Kein Interesse am Betrieb

Projektgruppe will Bonner Melbbad nicht übernehmen

Für die Bonner Freibäder ist zwischen Ende Mai und Ende August eine Saisonkarte geplant.

Das Melbbad wird vorerst nicht von privaten Betreibern übernommen.

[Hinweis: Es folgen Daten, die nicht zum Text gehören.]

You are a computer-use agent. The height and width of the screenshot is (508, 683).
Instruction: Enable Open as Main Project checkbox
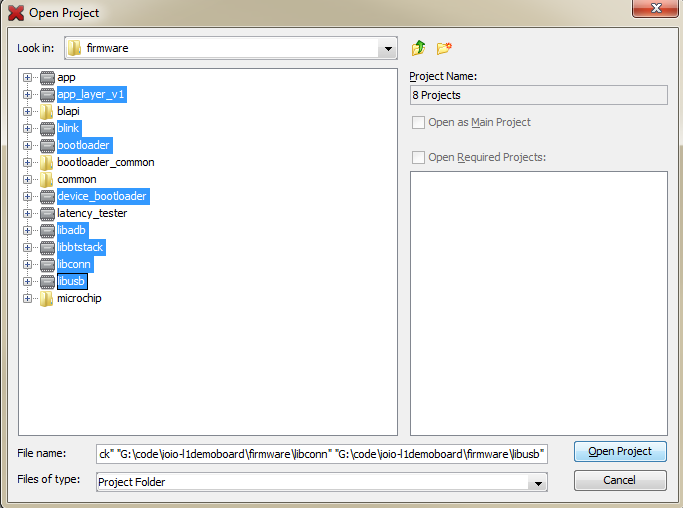coord(418,122)
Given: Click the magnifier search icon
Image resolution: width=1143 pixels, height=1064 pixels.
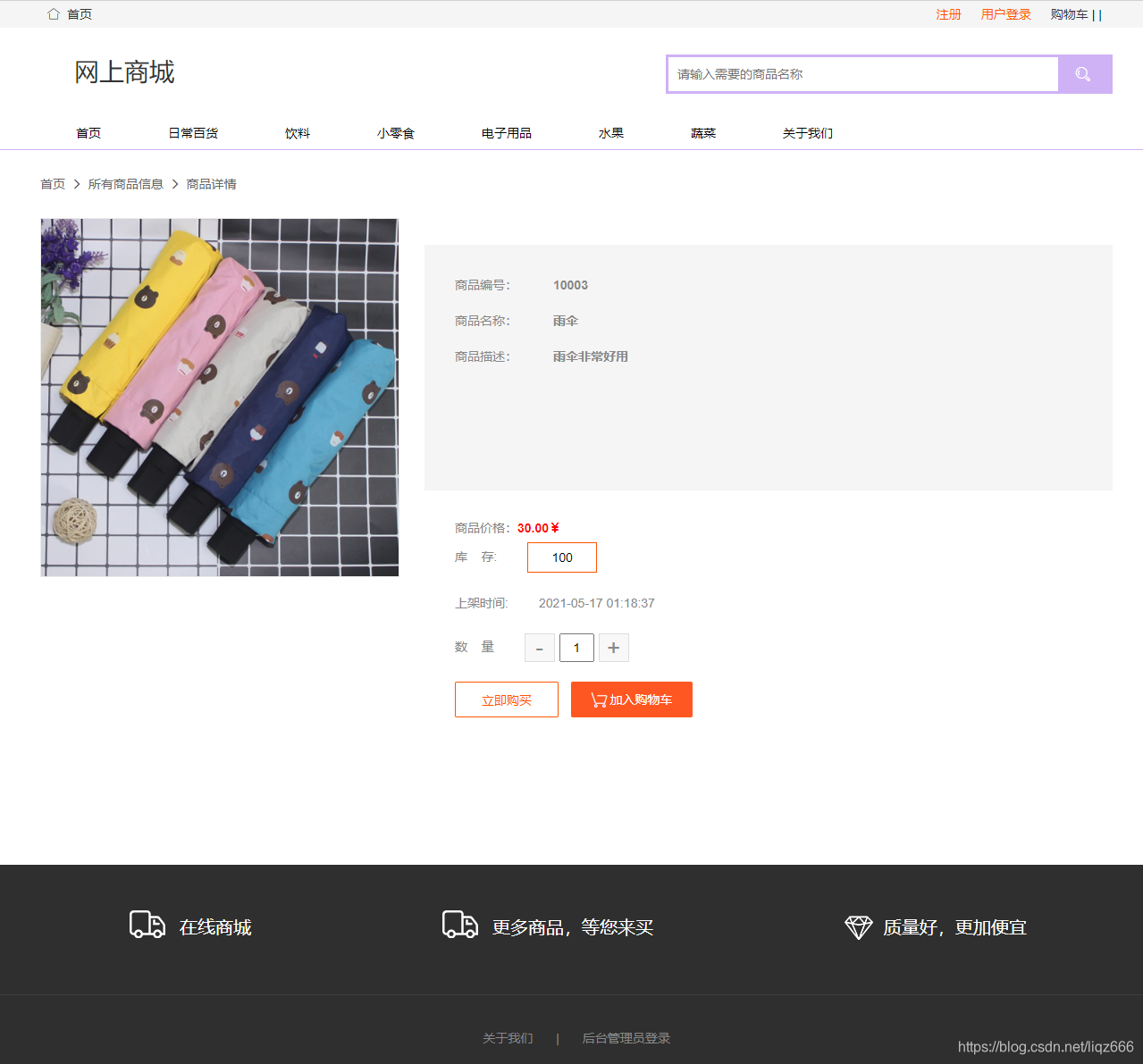Looking at the screenshot, I should [x=1084, y=74].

BONN. Die Stadt Bonn wird ihre Gespräche mit einer am Melbbad interessierten Projektgemeinschaft nicht weiter fortsetzen. Offenbar hat die Gruppe kein Interesse daran, das defizitäre Bad zu übernehmen.

Eine Übernahme des Melbbads durch private Betreiber ist offenbar vorerst vom Tisch. Das geht aus einer Stellungnahme hervor, die von der Stadtverwaltung für die Ratssitzung am Dienstag vorgelegt worden ist. Zwar habe es bereits im April auf Wunsch der Ratskoalition ein Gespräch mit einer Projektgemeinschaft gegeben, die der Stadtverwaltung Interesse am Melbbad signalisiert hatte. Doch bei dem Treffen stellte sich offenbar heraus, dass die Gruppe den defizitären Badbetrieb keineswegs übernehmen wollte. Genau das aber war das Ziel der Stadtverwaltung, die den Zuschussbedarf der Bonner Bäder senken soll.

Ein Verkauf des Grundstücks sei zu keiner Zeit beabsichtigt gewesen, versichert die Stadt in der Stellungnahme. Da die Projektgemeinschaft den Betrieb nicht übernehmen wolle, bestehe aus Sicht der Verwaltung keine Notwendigkeit für weitere Gespräche. Hintergrund ist ein Ratsbeschluss aus 2016, aus Kostengründen den Betrieb von Freibädern möglichst in private Hände zu legen. Den Vorschlag der Stadt, dazu einen Wettbewerb auszuschreiben, lehnte eine Ratsmehrheit ab.